GIVEN TASK »
From the concert review, extract verbatim the passage that starts with the words containing "The opening of" and finishes with "lack of unanimity.".

Mahler's Ninth, BBC Philharmonic, Gamzou, Bridgewater Hall, Manchester review - vision and intensity | reviews, news & interviews
Mahler's Ninth, BBC Philharmonic, Gamzou, Bridgewater Hall, Manchester review - vision and intensity
Mahler's Ninth, BBC Philharmonic, Gamzou, Bridgewater Hall, Manchester review - vision and intensity
A composer-conductor interprets the last completed symphony in breathtaking style

There was a change of conductor from the one advertised for this BBC Philharmonic performance at the Bridgewater Hall – but the one who we heard from was an interpreter of extraordinary vision and intensity. Yoel Gamzou is also a composer in his own right, and a Mahler specialist, it would seem: he’s made his own completion of the Tenth Symphony, so he’s no doubt as aware of the language and creative imagination of that other composer-conductor as anyone.
Here it was the Ninth he brought to life, the only item on the programme in the event, as Britten’s Sinfonia da Requiem was simply dropped (there could have been interesting inter-work reflections between them, but that was not to be). At an hour and 35 minutes, in his reading, it was a concert in its own right, and you would be right to conclude that he does not rush it.
What he does do is to emphasise the expressionist and proto-modernist aspects of the writing, and to bring its emotional charge to the full in every aspect. If there’s one word that’s often been deployed to convey the essential quality of the symphony, it’s “valedictory” – but that applies most obviously to the first and last movements, which are (startlingly) both slow, often elegiac and long-drawn-out. Mahler himself would have said that the symphony should encompass a whole world in its discourse, and the other lands this experience visited were varied indeed.
The opening of the first movement – bare and seemingly almost atonal in its stark laying out of its fundamental motifs in the first bars – contrasted with a surge of feeling as the strings took up the tale, particularly in a palpable hesitation on the two up-beat staccato quavers when the first violins finally make their entry. This was to be flexible and passionate playing (Zoë Beyers leading), and though I wondered at first whether Gamzou’s extravagant gestures were going to hinder the orchestra’s reading of his exact beat, there were only occasional hints of any lack of unanimity.
The movement had drama in it, despite the measured pace of much of its progress, and when its acceleration came, the effect was all the more incisive. A sense of grotesquerie as the music reached the recall of its opening was becoming apparent, but gave way to its extended, nostalgic final pages with lovely solo playing from Beyers, Victoria Daniel (as principal flute), Javier Molina Parra (guest principal horn) … and Clifford Llantaff, making a welcome return to the ranks as guest principal harp.

MATERIAL PROVIDED »
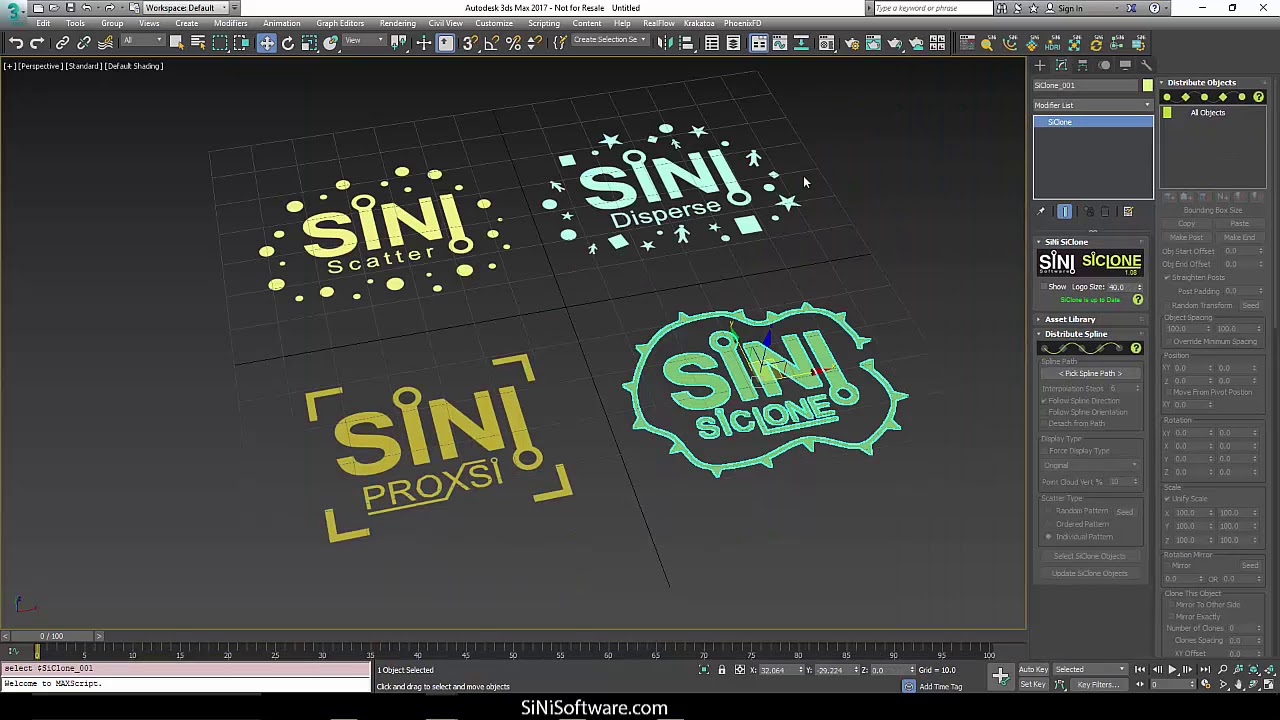Activate the Angle Snap toggle icon

point(491,43)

FINAL RESULT »
The opening of the first movement – bare and seemingly almost atonal in its stark laying out of its fundamental motifs in the first bars – contrasted with a surge of feeling as the strings took up the tale, particularly in a palpable hesitation on the two up-beat staccato quavers when the first violins finally make their entry. This was to be flexible and passionate playing (Zoë Beyers leading), and though I wondered at first whether Gamzou’s extravagant gestures were going to hinder the orchestra’s reading of his exact beat, there were only occasional hints of any lack of unanimity.